Smart working, nella Pa torna l’accordo individuale per la presenza in ufficio

Fonte: ilsole24ore.com

Lo smart working nella Pubblica amministrazione tornerà a passare dall’accordo individuale. La prima mossa arriverà a stretto giro, con il Dpcm che tornerà a rendere «ordinaria» la presenza in ufficio dei dipendenti pubblici alla luce dell’obbligo di Green Pass sui luoghi di lavoro. La decisione, anticipata sul Sole 24 Ore del 1° settembre e scritta nel decreto che sarà approvato oggi dal consiglio dei ministri per tradurre in pratica la linea concordata tra il premier Mario Draghi e il ministro per la Pa Brunetta, è la leva per il cambio di rotta.

Si ritorna alla situazione pre-pandemia

In pratica, con il ritorno «ordinario» in presenza, l’alternativa rappresentata dal lavoro agile tornerà presto a essere regolata dall’intesa individuale prevista prima della crisi pandemica, con l’attuazione progressiva del nuovo scenario, senza attendere la fine dello stato di emergenza oggi prevista al 31 dicembre.
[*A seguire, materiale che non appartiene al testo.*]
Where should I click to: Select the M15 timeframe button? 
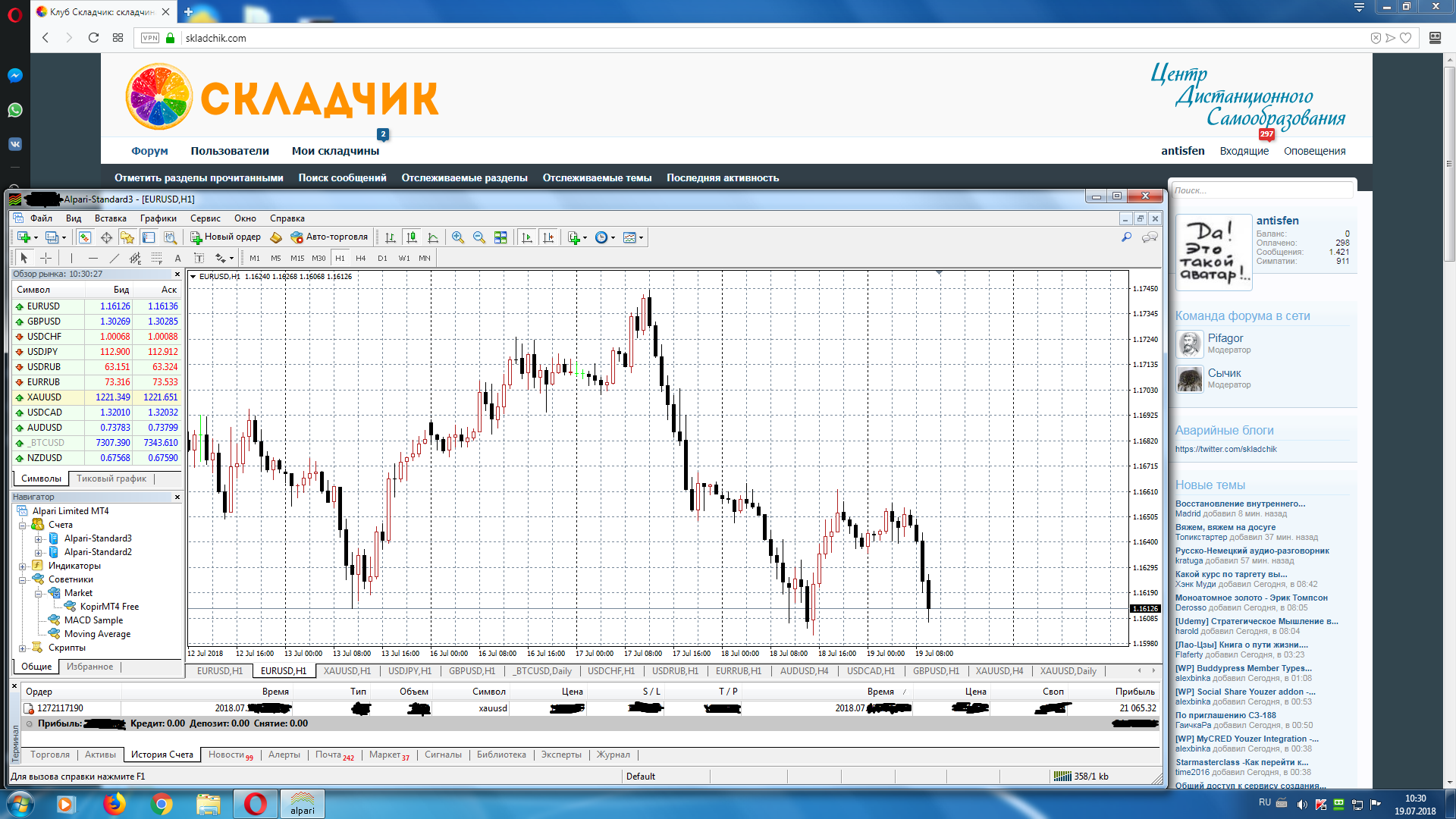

Le dimensioni dell’applicazione dello smart working saranno a disposizione dell’autonomia delle singole amministrazioni, in un quadro normativo che è già stato sgombrato dalle percentuali minime da garantire con l’eccezione del 15% (sempre calcolato sui dipendenti impegnati in attività in cui la presenza non è imprescindibile) che sopravviverà poi per chi non adotterà i Piani organizzativi del lavoro agile (Pola) all’interno dei futuri «piani integrati» di attività e organizzazione.